* **Exercise prompt**: The lines to copy run from the one containing "Task: Open 船舶在港口水域外申请从事内河危险货物过驳作业 item" to the end of the listing. Please write them out exactly, minus the pictures.

* **Data extracts**:
--- START ---

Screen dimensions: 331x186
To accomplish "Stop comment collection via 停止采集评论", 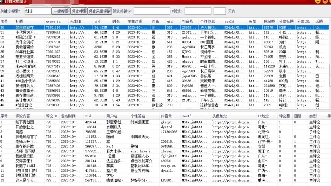I will (x=100, y=11).
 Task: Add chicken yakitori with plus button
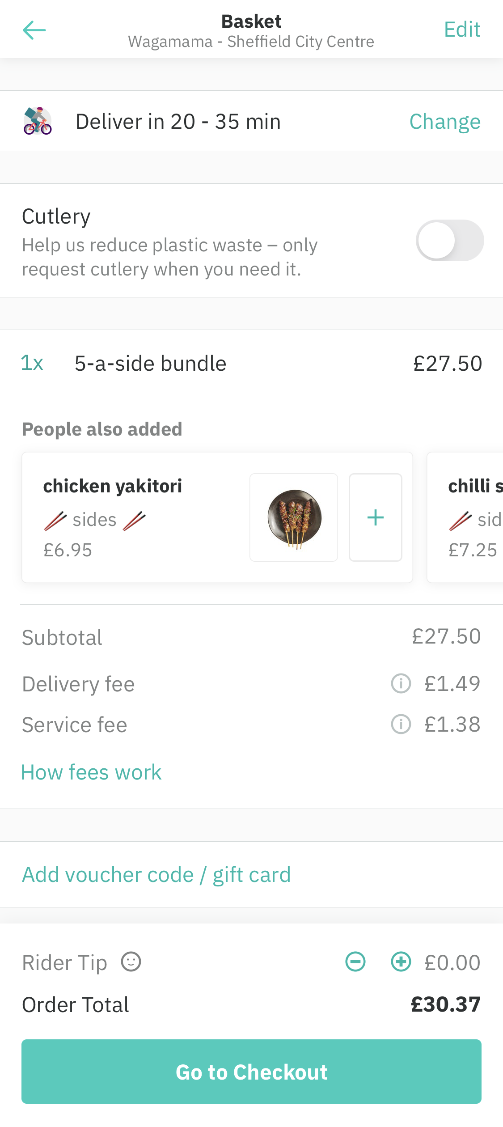pyautogui.click(x=375, y=517)
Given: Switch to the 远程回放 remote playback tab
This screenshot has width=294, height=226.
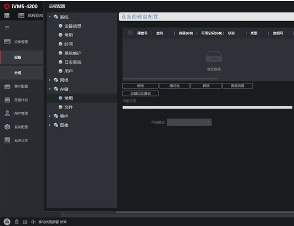Looking at the screenshot, I should coord(31,16).
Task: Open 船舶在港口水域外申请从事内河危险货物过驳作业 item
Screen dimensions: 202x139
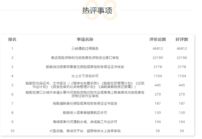Action: click(85, 94)
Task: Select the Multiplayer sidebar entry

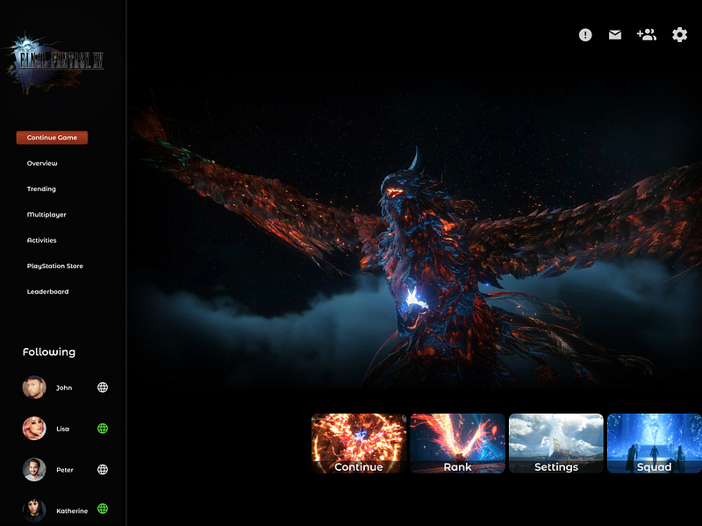Action: [47, 214]
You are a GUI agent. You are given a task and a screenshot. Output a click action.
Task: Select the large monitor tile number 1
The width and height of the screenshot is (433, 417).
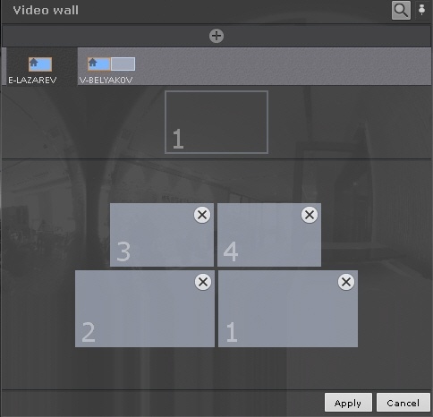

--- END ---

* **Reply to the task**:
Task: Open 船舶在港口水域外申请从事内河危险货物过驳作业 item
Screen dimensions: 202x139
Action: click(85, 94)
Task: Select the Multiplayer sidebar entry

Action: [47, 214]
You are a GUI agent. You are given a task and a screenshot. Output a click action.
Task: Select the large monitor tile number 1
The width and height of the screenshot is (433, 417).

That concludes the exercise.